The festival celebrates all things relating to the city’s most lucrative fish resource, highlighted by, naturally, the World Championship Tuna Toss. The festival was cancelled in 2024 but will be resurrected under new ownership with some changes, likely to incorporate more of a focus on food and wine and local music. The iconic tuna toss is set to remain.
Not quite the gore and frenetic activity of the similarly named Running of the Bulls in Spain.
In fact, the pinnacle of the action is a farmer on a quadbike and some dogs guiding a flock of sheep down the town’s main street, which lies about an hour north of Canberra. It’s the grand finale of the Boorowa Hotel’s Irish Woolfest.
The dunny race surely embodies the pinnacle of Australian festival toilet humour.
The Sunshine Coast is home to the Great Australian Dunny Race. It started as an Australia Day race outside the Ettamogah Pub; the road transformed into a thunderbox drag strip with the athletes acting as human horses as they endeavour to pull their loo the quickest and be declared Dunny Race Champion of the World.
Now in its 34th year, the race is part of the Sunshine Coast Chilli & Chocolate Festival held annually in March with an entry fee that goes towards Mates in the Bush via Rural Aid. Other towns, such as Werribee, Victoria, and Quilton in Outback Queensland, have also dabbled in dunny races.
Somewhat less patronised, but equally energetic is the primo sporting event on the South Australian nudists/naturalist’s sporting calendar.
The marquee events at the Pilwarren Maslin Beach Nude Games, held on the banks of the Murray River, are the three-legged race, the sack race and the tug of war. Unlike the competitors, clothes are optional for spectators at this summertime festival.
The event, which is currently on hold, has over 30 years of history and attracts over 300 participants annually. Hopefully, a resurrection is in the works.
Tully in Queensland scores the award for conjuring up the most obscure reason for a festival: celebrating its reputation for rain and being “a pretty wet place”.
The symbol of this annual event, the Golden Gumboot, stands proud over a festival full of small-town energy with the mandatory float parade and, of course, gumboot throwing on the schedule.
The competition sees the Far North Queensland towns of Tully, Innisfail, and Babinda in Australia battle it out for the title of the wettest town in Australia with the winner of the competition awarded, rather fittingly, a rubber boot.
A devastating drought in the late nineties inspired a small group of Deniliquin locals to start a rural-themed festival to bring visitors (and much-needed income) to the small country town. What followed was a mass gathering of ute devotees openly celebrating their sub-culture: bumper stickers, ‘circle work’, big, big aerials, and blue singlets.
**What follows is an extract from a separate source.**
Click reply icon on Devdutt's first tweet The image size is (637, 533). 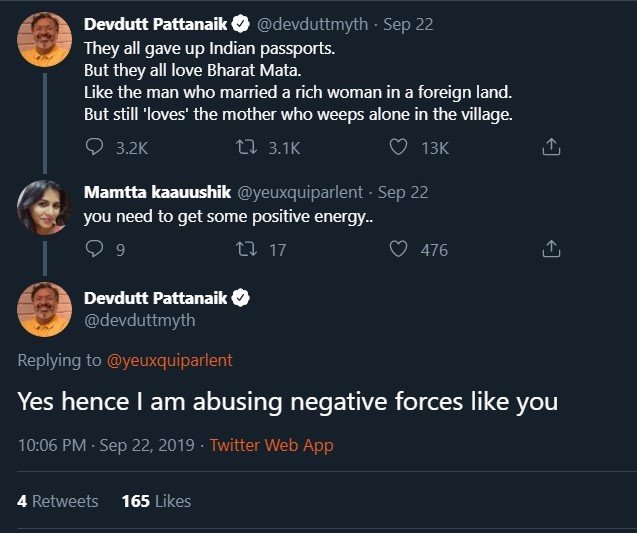point(95,147)
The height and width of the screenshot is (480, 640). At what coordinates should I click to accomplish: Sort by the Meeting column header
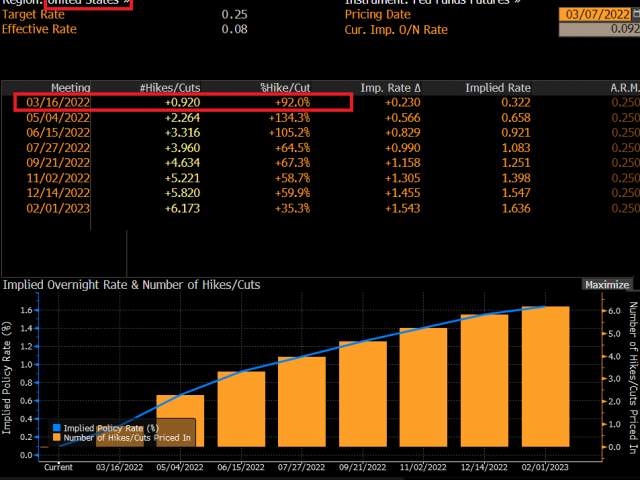point(71,88)

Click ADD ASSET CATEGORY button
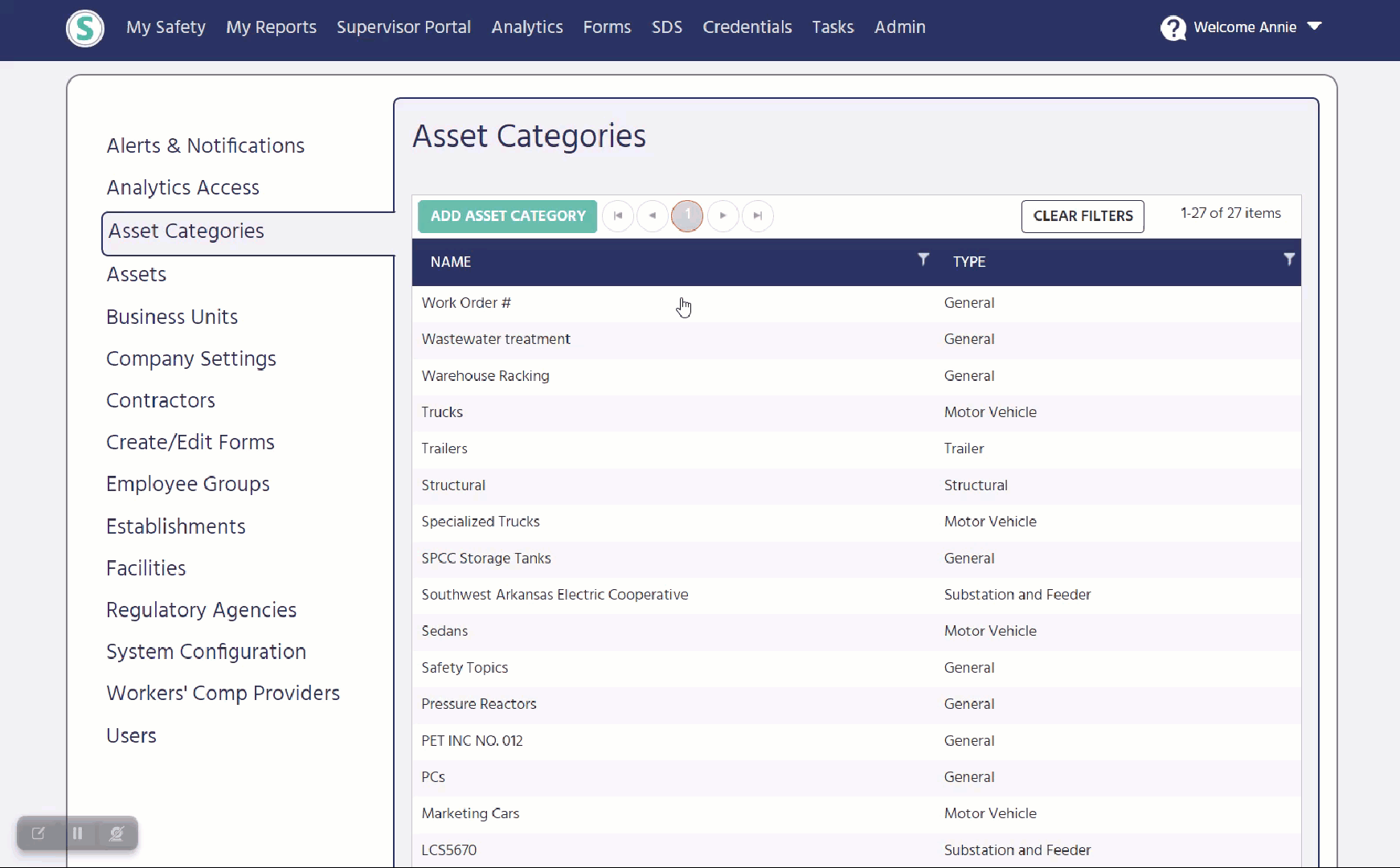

The Deni Ute Muster now attracts over 20,000 people of all ages to the festival annually, with a mosaicked vintage ute and an erected ute on a pole two of the headline attractions.
The nightly concerts feature performances by Australian and International rock and country musicians (think Amy Shark, Kip Moore and Tyler Hubbard), and the day is full of entertainment for all ages.
There were 9,736 examples of the classic Aussie transport at the 2013 Deni Ute Muster, leading to claims that Deniliquin is indeed the ute capital of the free world.
Another Australian iconic event is the great duck race which is held in Strathalbyn Sth Australia on the second Sunday in November each year. This event consists of bath duckies being raced down the local river with prizes for the winners.